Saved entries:
--- --- ---

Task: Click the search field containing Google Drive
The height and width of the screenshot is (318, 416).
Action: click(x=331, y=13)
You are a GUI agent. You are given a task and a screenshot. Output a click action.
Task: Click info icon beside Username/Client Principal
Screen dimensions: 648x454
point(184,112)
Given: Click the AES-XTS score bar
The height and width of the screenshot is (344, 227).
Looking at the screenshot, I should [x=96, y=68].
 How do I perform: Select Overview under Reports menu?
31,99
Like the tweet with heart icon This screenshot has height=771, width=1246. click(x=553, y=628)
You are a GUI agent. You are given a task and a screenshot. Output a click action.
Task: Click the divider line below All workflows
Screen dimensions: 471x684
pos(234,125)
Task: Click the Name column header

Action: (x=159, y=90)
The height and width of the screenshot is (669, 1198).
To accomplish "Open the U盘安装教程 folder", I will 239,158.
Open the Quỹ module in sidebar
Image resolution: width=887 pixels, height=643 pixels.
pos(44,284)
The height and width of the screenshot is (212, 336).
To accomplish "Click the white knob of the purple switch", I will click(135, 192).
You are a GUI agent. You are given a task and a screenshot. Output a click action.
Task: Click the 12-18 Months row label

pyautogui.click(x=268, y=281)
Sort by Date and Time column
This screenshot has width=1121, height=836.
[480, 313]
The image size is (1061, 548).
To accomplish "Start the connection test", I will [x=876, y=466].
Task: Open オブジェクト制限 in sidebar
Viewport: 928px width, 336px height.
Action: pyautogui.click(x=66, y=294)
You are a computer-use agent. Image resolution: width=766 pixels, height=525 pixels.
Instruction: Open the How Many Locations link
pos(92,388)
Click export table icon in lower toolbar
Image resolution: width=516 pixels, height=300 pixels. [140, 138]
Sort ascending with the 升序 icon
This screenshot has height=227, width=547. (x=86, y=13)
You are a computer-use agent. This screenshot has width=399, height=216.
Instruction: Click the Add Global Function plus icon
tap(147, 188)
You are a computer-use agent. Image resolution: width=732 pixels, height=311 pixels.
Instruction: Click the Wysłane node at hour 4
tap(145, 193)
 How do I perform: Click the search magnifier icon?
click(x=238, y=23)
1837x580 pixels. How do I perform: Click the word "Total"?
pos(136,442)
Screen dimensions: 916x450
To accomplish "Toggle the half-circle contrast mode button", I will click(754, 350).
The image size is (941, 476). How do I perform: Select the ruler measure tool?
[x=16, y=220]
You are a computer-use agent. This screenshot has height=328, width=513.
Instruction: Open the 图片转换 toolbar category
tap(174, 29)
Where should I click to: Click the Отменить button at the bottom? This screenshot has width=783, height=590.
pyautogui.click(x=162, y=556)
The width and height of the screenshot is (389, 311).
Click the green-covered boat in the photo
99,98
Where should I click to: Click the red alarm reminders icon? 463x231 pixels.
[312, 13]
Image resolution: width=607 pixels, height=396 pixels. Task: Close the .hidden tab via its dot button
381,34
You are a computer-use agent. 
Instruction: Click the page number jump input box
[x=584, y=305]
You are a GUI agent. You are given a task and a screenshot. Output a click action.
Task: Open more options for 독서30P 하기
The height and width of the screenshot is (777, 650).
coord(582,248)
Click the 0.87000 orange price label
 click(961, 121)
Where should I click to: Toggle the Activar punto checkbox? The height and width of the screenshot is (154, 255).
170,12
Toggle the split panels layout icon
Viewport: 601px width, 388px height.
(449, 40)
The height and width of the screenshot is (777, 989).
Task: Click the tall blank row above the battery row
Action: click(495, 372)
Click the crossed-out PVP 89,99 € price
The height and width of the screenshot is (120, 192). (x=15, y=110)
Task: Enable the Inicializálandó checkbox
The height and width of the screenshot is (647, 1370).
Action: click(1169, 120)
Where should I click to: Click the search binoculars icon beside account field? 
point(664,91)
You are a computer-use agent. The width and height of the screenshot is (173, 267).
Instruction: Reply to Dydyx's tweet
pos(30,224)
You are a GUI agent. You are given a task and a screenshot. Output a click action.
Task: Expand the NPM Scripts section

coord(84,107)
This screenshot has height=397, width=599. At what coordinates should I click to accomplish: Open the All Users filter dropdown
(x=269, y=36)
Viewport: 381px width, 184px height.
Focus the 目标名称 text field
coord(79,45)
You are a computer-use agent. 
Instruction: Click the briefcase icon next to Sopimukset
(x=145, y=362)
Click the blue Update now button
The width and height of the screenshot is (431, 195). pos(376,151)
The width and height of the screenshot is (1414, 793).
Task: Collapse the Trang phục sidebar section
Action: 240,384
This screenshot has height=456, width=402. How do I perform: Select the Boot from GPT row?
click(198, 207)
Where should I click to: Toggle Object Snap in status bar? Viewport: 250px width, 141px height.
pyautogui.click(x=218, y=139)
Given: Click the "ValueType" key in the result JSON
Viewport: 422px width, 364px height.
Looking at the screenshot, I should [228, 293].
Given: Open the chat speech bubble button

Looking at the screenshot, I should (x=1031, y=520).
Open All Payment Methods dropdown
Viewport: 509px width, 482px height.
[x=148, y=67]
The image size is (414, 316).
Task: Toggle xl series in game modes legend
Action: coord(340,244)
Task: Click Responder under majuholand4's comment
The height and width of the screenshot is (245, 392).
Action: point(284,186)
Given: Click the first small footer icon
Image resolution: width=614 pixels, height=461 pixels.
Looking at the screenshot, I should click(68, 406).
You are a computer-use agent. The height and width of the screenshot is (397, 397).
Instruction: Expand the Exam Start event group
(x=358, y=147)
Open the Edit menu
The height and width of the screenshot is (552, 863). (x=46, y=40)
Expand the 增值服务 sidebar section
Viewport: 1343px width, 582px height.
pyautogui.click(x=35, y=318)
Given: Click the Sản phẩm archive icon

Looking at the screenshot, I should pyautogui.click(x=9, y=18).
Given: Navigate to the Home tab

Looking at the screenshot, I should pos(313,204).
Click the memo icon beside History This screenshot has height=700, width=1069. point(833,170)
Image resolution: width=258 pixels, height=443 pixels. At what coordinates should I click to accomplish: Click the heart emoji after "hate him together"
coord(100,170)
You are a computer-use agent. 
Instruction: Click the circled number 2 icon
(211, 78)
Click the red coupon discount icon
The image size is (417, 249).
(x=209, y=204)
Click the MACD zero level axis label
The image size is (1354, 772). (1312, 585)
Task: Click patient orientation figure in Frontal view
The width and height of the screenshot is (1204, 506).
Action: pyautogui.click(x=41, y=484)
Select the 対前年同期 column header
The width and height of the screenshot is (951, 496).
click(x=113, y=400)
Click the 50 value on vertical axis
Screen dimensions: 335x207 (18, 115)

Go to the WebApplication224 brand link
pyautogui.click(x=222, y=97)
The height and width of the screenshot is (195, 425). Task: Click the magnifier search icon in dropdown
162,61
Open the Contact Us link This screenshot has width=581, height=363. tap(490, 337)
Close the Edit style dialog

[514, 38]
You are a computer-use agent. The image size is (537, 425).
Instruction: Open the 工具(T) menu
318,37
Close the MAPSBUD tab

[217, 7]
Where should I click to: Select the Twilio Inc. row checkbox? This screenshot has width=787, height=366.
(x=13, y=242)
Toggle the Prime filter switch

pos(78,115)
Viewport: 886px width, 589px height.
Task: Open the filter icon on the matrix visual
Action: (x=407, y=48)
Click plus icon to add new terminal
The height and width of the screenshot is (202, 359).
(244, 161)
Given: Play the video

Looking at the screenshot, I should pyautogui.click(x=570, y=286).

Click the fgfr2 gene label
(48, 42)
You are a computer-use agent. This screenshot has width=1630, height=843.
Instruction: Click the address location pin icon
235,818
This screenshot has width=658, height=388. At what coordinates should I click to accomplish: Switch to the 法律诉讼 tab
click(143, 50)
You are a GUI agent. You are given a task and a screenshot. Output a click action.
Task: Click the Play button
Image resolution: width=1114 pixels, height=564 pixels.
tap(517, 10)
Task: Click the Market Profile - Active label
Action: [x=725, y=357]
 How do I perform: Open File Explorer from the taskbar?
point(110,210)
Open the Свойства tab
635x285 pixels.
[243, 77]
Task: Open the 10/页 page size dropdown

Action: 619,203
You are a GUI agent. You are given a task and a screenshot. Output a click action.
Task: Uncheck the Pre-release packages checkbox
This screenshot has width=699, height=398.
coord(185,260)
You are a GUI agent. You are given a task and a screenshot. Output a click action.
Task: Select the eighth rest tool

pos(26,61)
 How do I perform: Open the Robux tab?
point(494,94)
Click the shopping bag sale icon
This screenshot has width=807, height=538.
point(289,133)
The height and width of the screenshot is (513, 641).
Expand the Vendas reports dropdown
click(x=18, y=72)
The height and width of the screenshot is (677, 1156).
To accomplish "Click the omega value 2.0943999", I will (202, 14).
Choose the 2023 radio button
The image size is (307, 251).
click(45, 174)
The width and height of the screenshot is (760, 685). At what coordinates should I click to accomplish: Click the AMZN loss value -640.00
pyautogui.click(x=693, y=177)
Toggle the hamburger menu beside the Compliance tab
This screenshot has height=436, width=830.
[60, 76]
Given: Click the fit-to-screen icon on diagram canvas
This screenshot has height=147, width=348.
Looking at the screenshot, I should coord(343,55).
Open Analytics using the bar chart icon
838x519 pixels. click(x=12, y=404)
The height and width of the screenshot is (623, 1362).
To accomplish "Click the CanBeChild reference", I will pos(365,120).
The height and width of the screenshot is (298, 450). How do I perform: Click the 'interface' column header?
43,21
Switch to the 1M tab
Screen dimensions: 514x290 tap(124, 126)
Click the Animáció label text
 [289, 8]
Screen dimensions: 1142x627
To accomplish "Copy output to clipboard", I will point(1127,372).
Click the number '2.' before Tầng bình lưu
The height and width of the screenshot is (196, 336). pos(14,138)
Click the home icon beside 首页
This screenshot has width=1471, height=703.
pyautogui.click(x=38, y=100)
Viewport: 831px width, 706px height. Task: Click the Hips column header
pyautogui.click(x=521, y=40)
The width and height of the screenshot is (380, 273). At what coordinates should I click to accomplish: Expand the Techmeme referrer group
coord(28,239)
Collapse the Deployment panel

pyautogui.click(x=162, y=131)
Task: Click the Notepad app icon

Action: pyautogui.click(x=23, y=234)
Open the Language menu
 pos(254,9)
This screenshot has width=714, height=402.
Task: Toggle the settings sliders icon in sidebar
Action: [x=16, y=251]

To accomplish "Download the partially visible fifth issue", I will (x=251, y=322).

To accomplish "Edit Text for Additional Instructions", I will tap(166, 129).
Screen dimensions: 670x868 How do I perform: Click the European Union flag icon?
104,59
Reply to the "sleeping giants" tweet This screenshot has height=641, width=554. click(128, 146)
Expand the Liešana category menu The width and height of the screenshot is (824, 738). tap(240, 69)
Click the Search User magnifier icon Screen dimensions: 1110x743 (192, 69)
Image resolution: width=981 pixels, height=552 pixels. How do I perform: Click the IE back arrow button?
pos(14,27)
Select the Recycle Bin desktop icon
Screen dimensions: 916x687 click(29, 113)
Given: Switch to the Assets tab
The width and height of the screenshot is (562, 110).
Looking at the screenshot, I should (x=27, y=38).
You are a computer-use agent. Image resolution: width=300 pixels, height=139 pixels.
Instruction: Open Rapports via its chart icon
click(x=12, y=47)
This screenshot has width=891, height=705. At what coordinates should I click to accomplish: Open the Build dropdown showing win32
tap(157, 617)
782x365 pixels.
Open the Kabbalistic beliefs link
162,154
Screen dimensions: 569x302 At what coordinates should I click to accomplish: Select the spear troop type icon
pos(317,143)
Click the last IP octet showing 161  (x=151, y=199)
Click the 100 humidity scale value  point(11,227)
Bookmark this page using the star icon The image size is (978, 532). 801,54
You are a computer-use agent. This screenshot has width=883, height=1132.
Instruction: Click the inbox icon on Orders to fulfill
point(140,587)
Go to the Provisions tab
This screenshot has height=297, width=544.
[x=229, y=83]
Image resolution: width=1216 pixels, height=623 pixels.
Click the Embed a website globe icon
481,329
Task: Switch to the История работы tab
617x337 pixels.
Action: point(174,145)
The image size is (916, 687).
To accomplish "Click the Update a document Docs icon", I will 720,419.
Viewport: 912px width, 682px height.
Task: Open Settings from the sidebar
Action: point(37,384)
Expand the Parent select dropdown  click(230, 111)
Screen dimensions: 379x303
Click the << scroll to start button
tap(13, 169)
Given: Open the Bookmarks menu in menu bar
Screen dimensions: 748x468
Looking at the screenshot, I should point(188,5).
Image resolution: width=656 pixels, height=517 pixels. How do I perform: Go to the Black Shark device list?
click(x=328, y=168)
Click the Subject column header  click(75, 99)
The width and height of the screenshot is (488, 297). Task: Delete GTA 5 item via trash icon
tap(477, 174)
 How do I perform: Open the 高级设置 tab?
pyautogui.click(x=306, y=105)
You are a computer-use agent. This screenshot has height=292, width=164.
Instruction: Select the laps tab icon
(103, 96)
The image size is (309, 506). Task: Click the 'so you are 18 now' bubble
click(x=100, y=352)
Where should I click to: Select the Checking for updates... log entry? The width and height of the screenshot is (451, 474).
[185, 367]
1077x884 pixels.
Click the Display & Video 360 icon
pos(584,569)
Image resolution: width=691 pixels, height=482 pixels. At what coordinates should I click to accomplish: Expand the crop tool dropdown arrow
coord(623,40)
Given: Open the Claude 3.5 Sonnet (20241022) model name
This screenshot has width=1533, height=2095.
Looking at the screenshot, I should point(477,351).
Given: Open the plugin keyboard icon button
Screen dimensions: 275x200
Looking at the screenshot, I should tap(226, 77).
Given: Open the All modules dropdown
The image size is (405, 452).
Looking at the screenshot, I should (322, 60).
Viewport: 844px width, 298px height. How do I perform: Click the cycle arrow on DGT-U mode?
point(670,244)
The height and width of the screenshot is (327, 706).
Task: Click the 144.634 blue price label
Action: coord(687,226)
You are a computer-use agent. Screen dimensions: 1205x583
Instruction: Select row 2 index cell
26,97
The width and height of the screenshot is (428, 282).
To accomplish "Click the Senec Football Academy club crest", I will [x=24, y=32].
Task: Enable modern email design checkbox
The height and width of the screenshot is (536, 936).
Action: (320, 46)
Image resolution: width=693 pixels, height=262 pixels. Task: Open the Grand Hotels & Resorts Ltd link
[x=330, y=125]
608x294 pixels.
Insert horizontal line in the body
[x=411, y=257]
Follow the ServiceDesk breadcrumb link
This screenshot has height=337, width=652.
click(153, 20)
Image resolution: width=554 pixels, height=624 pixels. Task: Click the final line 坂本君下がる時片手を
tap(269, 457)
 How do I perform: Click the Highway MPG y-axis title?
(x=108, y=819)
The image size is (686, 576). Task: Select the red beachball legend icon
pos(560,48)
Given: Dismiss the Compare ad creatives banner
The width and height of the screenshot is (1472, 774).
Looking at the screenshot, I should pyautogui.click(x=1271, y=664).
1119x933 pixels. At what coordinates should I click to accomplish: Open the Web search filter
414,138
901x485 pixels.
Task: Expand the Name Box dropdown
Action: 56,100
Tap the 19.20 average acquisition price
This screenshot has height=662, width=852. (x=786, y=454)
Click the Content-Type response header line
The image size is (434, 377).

--- --- ---

*What is needed*: Beginning with the very first line of the records above, please retype each line through the one that has "Task: Click the divider", and add nothing.

*Response to this exercise*:
Task: Click the search field containing Google Drive
The height and width of the screenshot is (318, 416).
Action: click(x=331, y=13)
You are a GUI agent. You are given a task and a screenshot. Output a click action.
Task: Click info icon beside Username/Client Principal
Screen dimensions: 648x454
point(184,112)
Given: Click the AES-XTS score bar
The height and width of the screenshot is (344, 227).
Looking at the screenshot, I should [x=96, y=68].
 How do I perform: Select Overview under Reports menu?
31,99
Like the tweet with heart icon This screenshot has height=771, width=1246. click(x=553, y=628)
You are a GUI agent. You are given a task and a screenshot. Output a click action.
Task: Click the divider line below All workflows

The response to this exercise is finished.